(Given records):
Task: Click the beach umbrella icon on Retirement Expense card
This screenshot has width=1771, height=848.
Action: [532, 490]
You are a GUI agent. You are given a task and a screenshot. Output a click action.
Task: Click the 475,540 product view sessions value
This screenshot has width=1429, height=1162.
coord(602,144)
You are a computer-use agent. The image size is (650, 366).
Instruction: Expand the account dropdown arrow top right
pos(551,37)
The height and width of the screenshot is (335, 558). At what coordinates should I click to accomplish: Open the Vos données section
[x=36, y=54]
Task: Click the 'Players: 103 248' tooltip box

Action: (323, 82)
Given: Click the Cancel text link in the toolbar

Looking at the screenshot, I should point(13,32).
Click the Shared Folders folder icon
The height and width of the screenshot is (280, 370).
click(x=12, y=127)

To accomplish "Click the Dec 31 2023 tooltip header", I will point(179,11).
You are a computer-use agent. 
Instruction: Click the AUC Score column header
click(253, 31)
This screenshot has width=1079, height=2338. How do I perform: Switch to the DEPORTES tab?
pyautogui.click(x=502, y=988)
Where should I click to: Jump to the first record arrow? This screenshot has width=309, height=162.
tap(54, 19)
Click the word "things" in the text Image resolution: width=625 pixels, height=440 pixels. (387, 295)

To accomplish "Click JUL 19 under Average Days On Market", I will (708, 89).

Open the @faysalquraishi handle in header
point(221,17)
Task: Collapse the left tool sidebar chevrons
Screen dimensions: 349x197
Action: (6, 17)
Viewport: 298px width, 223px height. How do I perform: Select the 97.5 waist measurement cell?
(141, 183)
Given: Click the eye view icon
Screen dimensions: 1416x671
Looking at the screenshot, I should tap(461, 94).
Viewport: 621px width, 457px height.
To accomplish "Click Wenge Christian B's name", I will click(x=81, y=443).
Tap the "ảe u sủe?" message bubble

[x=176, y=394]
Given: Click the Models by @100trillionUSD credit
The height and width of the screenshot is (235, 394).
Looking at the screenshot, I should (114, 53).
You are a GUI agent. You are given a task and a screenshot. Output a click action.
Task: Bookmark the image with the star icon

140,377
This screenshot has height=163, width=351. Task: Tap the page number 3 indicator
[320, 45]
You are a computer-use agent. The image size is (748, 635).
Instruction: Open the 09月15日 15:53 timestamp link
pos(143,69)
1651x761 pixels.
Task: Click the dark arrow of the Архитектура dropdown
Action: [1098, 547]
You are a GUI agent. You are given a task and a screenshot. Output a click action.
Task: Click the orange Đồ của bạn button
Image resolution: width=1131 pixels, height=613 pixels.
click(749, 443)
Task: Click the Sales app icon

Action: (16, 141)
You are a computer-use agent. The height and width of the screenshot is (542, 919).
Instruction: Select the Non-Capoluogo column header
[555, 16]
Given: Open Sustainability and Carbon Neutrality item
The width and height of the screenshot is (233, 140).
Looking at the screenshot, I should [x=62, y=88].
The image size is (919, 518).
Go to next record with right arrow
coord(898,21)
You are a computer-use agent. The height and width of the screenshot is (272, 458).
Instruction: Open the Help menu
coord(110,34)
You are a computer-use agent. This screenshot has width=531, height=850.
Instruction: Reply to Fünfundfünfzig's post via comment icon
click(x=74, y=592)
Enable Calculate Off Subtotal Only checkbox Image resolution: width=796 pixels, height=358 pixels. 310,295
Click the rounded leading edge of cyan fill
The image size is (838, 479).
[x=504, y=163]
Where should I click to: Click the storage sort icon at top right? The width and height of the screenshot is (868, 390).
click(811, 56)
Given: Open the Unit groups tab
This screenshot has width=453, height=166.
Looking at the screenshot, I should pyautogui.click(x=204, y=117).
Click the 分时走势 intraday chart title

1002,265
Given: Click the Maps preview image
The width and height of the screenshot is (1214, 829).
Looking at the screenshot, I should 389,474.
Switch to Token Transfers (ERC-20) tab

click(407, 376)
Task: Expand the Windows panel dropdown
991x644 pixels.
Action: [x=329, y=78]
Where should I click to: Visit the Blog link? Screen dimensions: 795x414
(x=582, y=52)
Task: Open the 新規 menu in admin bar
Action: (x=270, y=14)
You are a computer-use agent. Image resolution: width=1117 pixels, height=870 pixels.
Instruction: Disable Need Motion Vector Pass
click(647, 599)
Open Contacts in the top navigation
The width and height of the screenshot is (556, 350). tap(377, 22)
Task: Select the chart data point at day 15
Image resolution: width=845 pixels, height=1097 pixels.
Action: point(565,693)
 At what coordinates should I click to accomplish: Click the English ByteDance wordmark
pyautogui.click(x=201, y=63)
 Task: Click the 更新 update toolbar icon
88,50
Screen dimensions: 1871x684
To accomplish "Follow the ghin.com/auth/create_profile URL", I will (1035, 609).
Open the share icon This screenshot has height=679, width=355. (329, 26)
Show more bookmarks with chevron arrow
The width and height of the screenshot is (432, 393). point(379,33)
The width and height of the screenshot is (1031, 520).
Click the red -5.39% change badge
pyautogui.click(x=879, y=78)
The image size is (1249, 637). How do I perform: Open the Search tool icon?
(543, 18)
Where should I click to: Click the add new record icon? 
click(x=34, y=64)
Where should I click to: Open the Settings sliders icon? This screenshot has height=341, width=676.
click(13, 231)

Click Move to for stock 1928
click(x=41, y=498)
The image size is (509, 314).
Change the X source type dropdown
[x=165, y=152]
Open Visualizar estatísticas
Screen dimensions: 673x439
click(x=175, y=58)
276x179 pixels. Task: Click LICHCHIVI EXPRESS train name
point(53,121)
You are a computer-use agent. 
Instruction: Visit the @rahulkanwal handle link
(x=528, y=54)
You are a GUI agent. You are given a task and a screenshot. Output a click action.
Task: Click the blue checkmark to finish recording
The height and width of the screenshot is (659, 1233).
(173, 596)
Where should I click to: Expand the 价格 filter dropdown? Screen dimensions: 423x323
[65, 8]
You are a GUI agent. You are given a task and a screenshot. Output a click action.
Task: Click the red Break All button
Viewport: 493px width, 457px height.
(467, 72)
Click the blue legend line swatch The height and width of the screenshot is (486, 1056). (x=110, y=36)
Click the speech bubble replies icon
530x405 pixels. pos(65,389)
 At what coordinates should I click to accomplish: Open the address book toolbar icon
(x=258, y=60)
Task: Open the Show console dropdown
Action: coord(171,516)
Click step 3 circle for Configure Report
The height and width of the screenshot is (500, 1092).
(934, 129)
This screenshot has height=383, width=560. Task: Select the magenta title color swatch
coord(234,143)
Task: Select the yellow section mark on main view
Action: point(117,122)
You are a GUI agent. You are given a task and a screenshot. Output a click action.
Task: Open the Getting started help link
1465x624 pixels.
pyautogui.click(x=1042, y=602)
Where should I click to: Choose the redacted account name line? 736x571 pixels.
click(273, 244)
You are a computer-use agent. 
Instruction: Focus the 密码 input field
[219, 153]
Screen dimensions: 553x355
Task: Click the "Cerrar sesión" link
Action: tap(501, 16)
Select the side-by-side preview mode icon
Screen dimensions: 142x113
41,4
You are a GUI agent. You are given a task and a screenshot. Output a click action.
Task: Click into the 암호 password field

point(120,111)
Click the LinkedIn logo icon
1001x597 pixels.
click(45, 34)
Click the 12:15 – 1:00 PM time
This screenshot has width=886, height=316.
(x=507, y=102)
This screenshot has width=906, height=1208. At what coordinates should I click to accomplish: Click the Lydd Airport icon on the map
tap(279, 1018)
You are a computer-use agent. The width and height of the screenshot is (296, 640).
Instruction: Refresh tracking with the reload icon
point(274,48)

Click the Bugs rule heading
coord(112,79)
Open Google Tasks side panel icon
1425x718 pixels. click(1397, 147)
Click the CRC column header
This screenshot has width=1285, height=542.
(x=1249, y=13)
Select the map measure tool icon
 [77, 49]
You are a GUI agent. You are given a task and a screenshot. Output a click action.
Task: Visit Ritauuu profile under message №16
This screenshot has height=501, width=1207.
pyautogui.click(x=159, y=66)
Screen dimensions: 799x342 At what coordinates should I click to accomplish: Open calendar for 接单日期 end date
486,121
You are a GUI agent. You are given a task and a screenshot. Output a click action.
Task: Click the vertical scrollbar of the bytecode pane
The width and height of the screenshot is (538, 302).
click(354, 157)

(What to work on):
For this exercise, please output exactly the lines above starting at the line with "This screenshot has width=1771, height=848." and ending at the line with "You are a computer-use agent. The image size is (748, 635).", ends included.

(Result of this exercise):
This screenshot has width=1771, height=848.
Action: [532, 490]
You are a GUI agent. You are given a task and a screenshot. Output a click action.
Task: Click the 475,540 product view sessions value
This screenshot has width=1429, height=1162.
coord(602,144)
You are a computer-use agent. The image size is (650, 366).
Instruction: Expand the account dropdown arrow top right
pos(551,37)
The height and width of the screenshot is (335, 558). At what coordinates should I click to accomplish: Open the Vos données section
[x=36, y=54]
Task: Click the 'Players: 103 248' tooltip box

Action: (323, 82)
Given: Click the Cancel text link in the toolbar

Looking at the screenshot, I should point(13,32).
Click the Shared Folders folder icon
The height and width of the screenshot is (280, 370).
click(x=12, y=127)

To accomplish "Click the Dec 31 2023 tooltip header", I will point(179,11).
You are a computer-use agent. 
Instruction: Click the AUC Score column header
click(253, 31)
This screenshot has width=1079, height=2338. How do I perform: Switch to the DEPORTES tab?
pyautogui.click(x=502, y=988)
Where should I click to: Jump to the first record arrow? This screenshot has width=309, height=162.
tap(54, 19)
Click the word "things" in the text Image resolution: width=625 pixels, height=440 pixels. (387, 295)

To accomplish "Click JUL 19 under Average Days On Market", I will (708, 89).

Open the @faysalquraishi handle in header
point(221,17)
Task: Collapse the left tool sidebar chevrons
Screen dimensions: 349x197
Action: (6, 17)
Viewport: 298px width, 223px height. How do I perform: Select the 97.5 waist measurement cell?
(141, 183)
Given: Click the eye view icon
Screen dimensions: 1416x671
Looking at the screenshot, I should tap(461, 94).
Viewport: 621px width, 457px height.
To accomplish "Click Wenge Christian B's name", I will click(x=81, y=443).
Tap the "ảe u sủe?" message bubble

[x=176, y=394]
Given: Click the Models by @100trillionUSD credit
The height and width of the screenshot is (235, 394).
Looking at the screenshot, I should (114, 53).
You are a GUI agent. You are given a task and a screenshot. Output a click action.
Task: Bookmark the image with the star icon

140,377
This screenshot has height=163, width=351. Task: Tap the page number 3 indicator
[320, 45]
You are a computer-use agent. The image size is (748, 635).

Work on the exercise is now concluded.